*** SELECTED TEXT
President Peter Salovey and Provost Ben Polak sent a message to the Yale community on Nov. 18 noting that the university has an operating deficit of $39 million. They called for units across campus to work together to help address this shortfall over the next three to five years in order to free up resources to support new university initiatives. YaleNews met with Salovey, Polak, and Shauna King, vice president for finance and business operations, to learn more about the budget in 2014-2015 and beyond:
Why do we still have a deficit: Hasn’t our endowment grown?
Salovey: Yes, the endowment has had very strong returns but it is still not back to the level it was at before the financial crash. Remember, we spend about 5%, roughly $1 billion, from the endowment each year. In the meantime, the operating costs of running a university have continued to rise faster than general inflation, and — more recently — we have seen cuts in federal support for research, especially in the sciences.
What are Yale’s “operating costs”?
King: These are the costs of all the people who work here, faculty and staff; owning, maintaining, and heating the buildings; buying paper, books, lab supplies, and computers; feeding students and providing financial aid — it’s all of those things. It is also the cost of servicing the debt that has been used for the construction and renovation of some of the buildings on campus.
How large is the deficit?
Polak: For 2012-13, we had a deficit of $39 million, or about 1.3% of the budget. Just as a point of comparison, had we done nothing after the financial crisis in 2008, we would be facing a deficit on the order of $350 million. Most of that challenge — about 89% of that problem — has gone away. It’s gone away because the endowment has grown and because the community has worked together to restrain costs and manage the budget in these last few years. We have made tremendous progress, but we are not there yet.
What would happen if we did not fix the deficit?
Salovey: If we ran deficits forever and did nothing about them, we would use up our reserves. But this is not the main reason we have to fix the deficit. The main reason is that a university cannot stand still. We need to move forward. We need to have room in the budget to fund new initiatives to strengthen education and research.
******
*** DATA LISTING
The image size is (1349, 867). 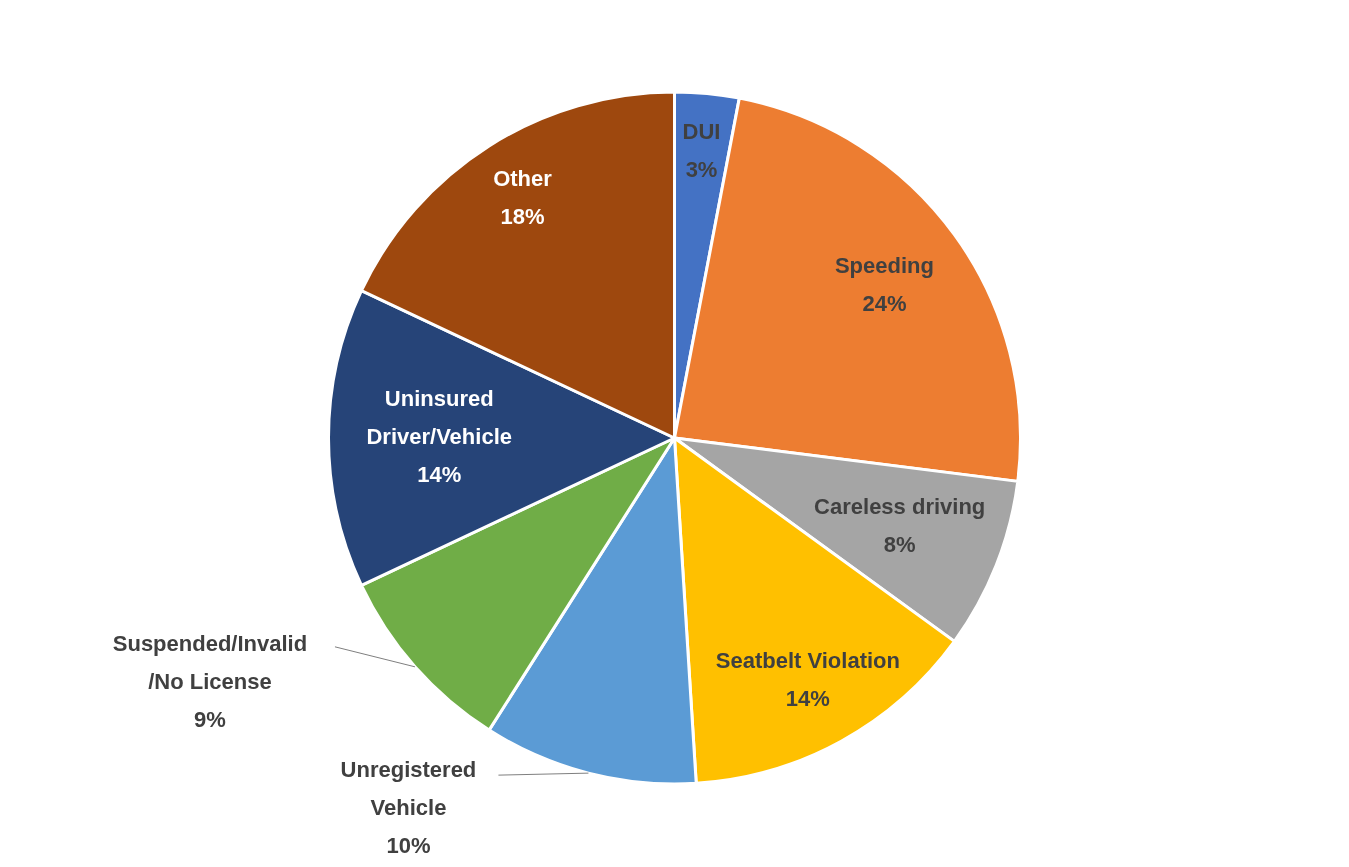 What do you see at coordinates (522, 216) in the screenshot?
I see `data-label: 18%` at bounding box center [522, 216].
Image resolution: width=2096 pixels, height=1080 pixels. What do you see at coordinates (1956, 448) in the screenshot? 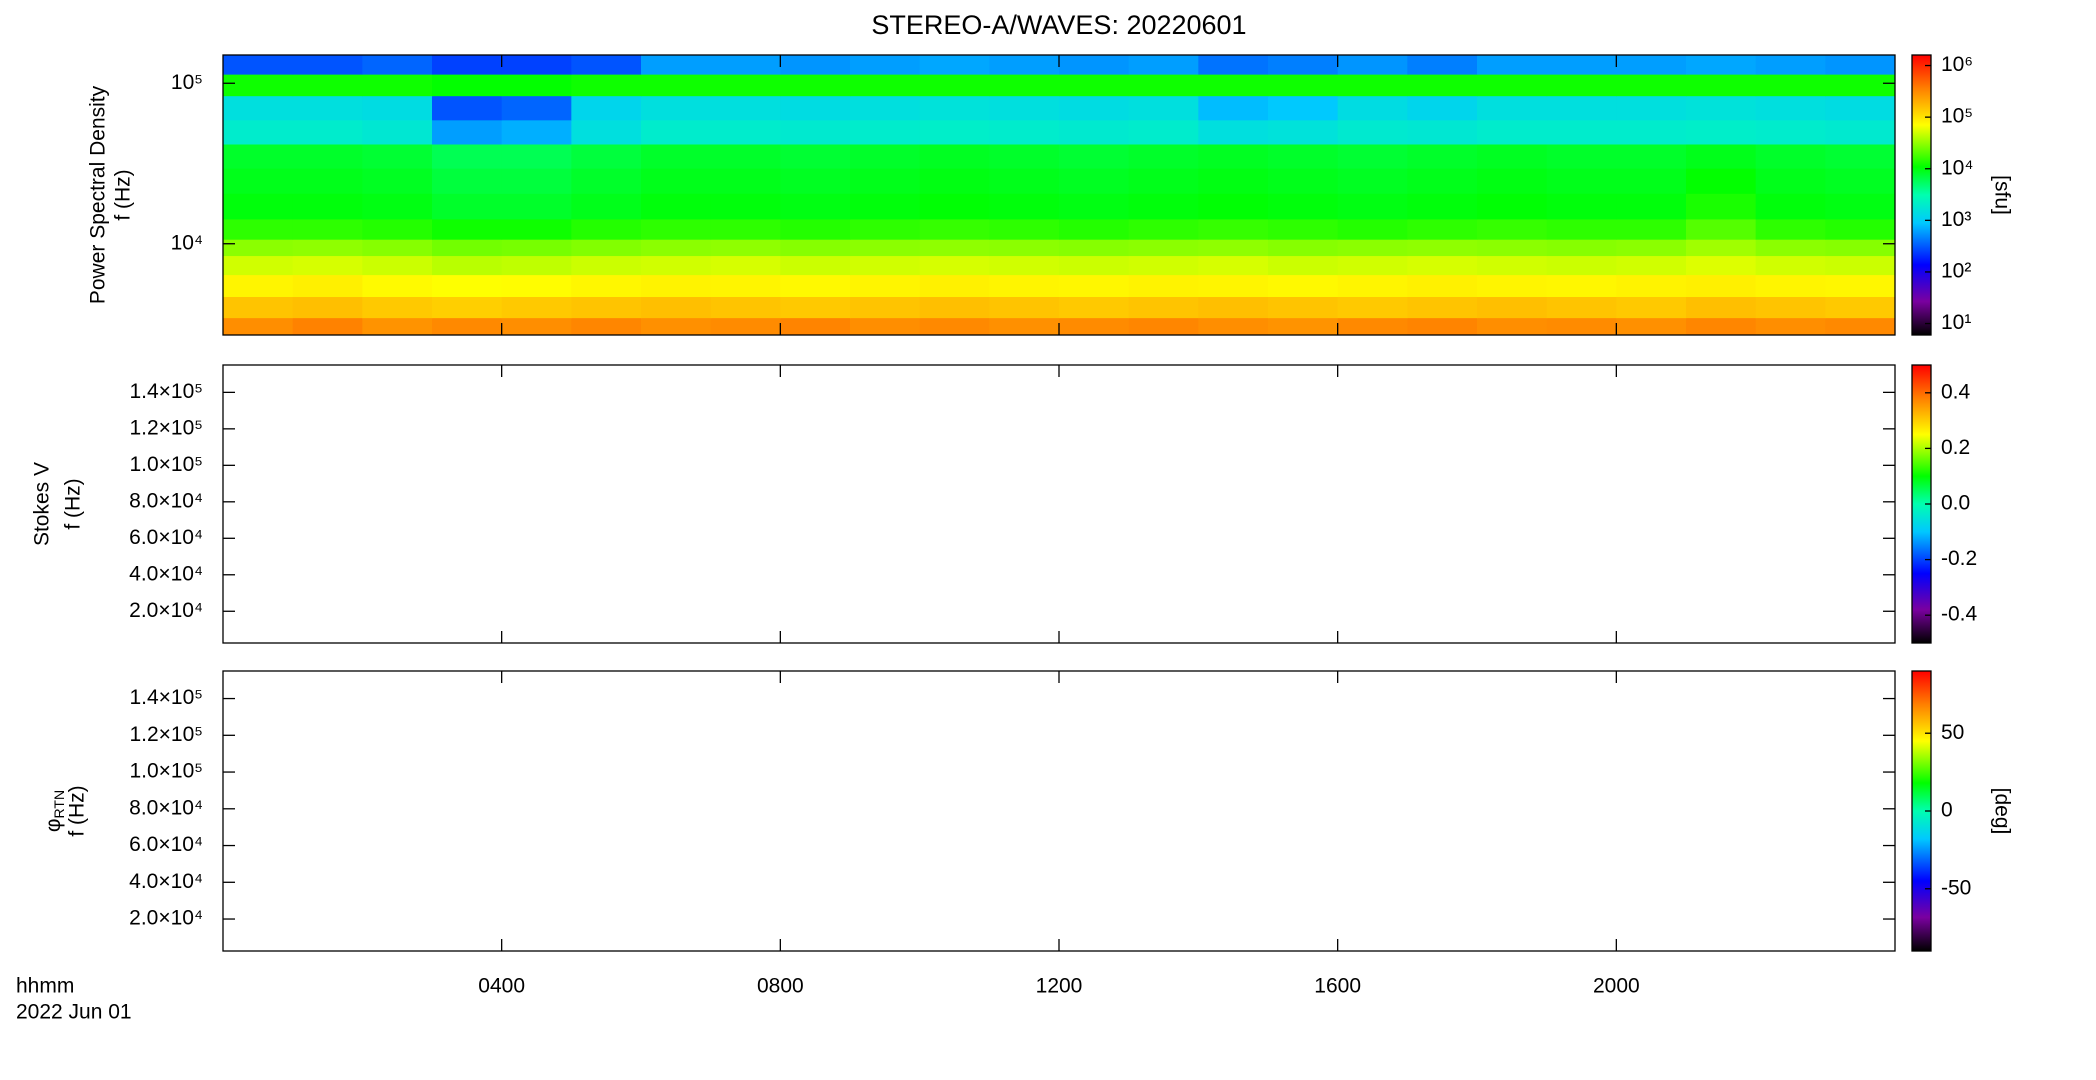
I see `colorbar-tick-label: 0.2` at bounding box center [1956, 448].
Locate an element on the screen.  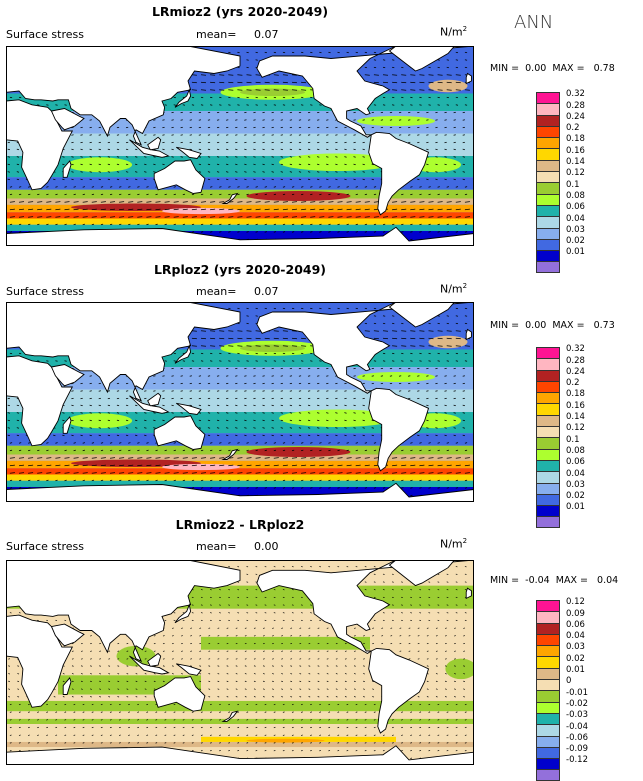
colorbar-label: 0.28 is located at coordinates (576, 106).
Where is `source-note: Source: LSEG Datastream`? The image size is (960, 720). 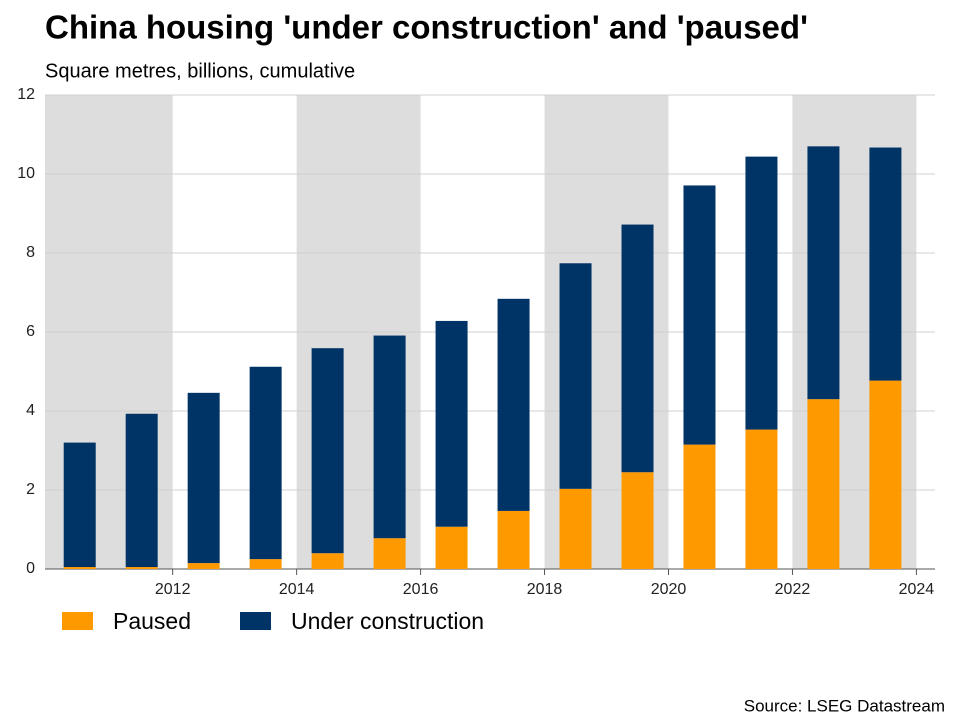 source-note: Source: LSEG Datastream is located at coordinates (844, 706).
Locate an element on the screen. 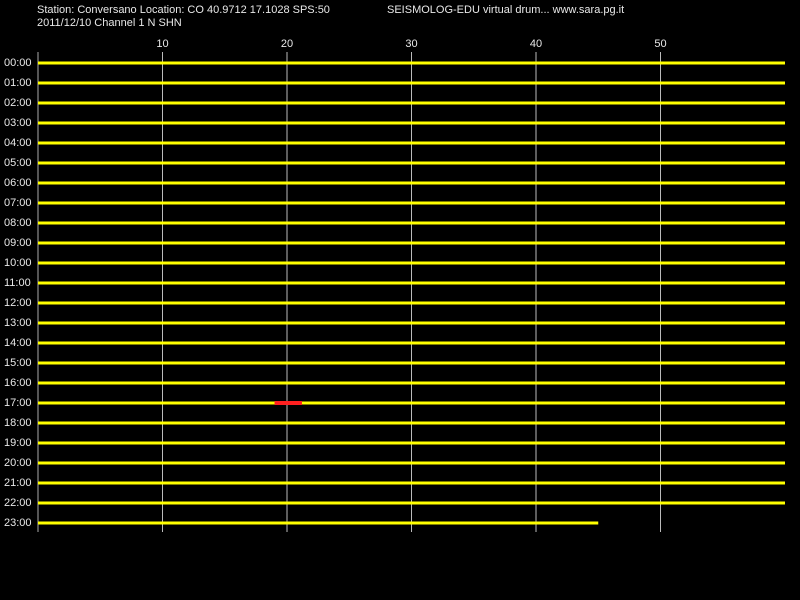  x-tick-label: 50 is located at coordinates (660, 44).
******
* TO-DO ITEM A
Repeat the passage of the Yale budget interview starting with "King: These are" and going on through "buildings on campus.".
* TO-DO ITEM B
Name every person the Yale budget interview identifies by name.
* TO-DO ITEM C
Please write the next part of the Yale budget interview, carrying on after its final sentence.
The rows have no connection to the Yale budget interview.

* TASK ANSWER A
King: These are the costs of all the people who work here, faculty and staff; owning, maintaining, and heating the buildings; buying paper, books, lab supplies, and computers; feeding students and providing financial aid — it’s all of those things. It is also the cost of servicing the debt that has been used for the construction and renovation of some of the buildings on campus.

* TASK ANSWER B
Peter Salovey
Ben Polak
Shauna King

* TASK ANSWER C
What is the time frame?
Polak: We’re going be giving units targets for 2014-2015 but also ones that extend out for three to five years. The reason for the short-term targets is to allow people to get going and not miss opportunities. The reason for longer-term targets is to allow units to plan sensibly and not just be opportunistic.
What parts of the university will be most affected by the cutbacks?
Polak: It’s going to be a common effort. It’s everyone’s budget and everyone’s mission, and we’ll be working together. We’ll be working with faculty and with administrative staff across the university, not just this year, but every year.
King: We’re all here at this incredible institution because we believe in its education and research mission. As administrators, we have a role to play in making sure we provide quality support while keeping the cost of that support as low as possible. It’s time to take another hard look at that because this is how we will free up the money Yale needs to invest in its mission; we need to reallocate resources.
Will there be layoffs?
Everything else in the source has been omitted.